Tom Jackson

Personal information
- Full name: Thomas Alexander Jackson
- Date of birth: 12 November 1878
- Place of birth: Thornliebank, Scotland
- Date of death: 9 October 1916 (aged 37)
- Place of death: Somme, France
- Position: Right back

Senior career*
- Years: Team / Apps / (Gls)
- 1895–1898: Thornliebank
- 1898–1910: St Mirren / 200 / (3)
- 1908–1909: → Clyde (loan) / 0 / (0)
- 1909: → Bathgate (loan) / 0 / (0)
- 1910–1912: St Johnstone / 9 / (0)
- 1912–1913: Motherwell / 0 / (0)

International career
- 1902–1905: Scottish League XI / 3 / (0)
- 1904–1907: Scotland / 6 / (0)

= Tom Jackson (footballer, born 1878) =

Scottish footballer (1878–1916)

Thomas Alexander Jackson (12 November 1878 – 9 October 1916) was a Scottish footballer who played as a right back for St Mirren, Bathgate, St Johnstone and Scotland.
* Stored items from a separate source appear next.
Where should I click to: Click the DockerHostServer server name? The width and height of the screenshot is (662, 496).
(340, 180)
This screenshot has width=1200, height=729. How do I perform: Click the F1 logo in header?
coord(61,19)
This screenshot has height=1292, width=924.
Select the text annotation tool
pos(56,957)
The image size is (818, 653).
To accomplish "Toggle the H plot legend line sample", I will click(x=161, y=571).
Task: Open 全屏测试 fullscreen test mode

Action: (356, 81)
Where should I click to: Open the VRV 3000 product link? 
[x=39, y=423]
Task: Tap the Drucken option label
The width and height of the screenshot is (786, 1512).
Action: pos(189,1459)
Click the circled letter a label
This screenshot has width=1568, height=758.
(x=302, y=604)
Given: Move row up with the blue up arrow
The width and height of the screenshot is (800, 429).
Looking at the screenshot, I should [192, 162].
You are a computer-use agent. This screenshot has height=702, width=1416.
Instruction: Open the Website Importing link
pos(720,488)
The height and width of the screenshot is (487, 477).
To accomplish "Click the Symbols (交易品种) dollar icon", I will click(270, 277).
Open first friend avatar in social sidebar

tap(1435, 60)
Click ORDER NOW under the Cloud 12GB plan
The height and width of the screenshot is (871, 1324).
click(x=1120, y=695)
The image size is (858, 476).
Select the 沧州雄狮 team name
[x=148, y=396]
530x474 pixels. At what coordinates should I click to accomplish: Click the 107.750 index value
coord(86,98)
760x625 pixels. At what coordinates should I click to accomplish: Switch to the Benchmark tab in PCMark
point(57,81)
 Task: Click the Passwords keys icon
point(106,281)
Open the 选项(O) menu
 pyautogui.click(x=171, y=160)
He is the only serving St Mirren player to have been captain of his country.

Jackson was killed in action during the Battle of the Somme in France during the First World War while serving as a private in the Argyll and Sutherland Highlanders and is buried at Adanac Military Cemetery, Miraumont.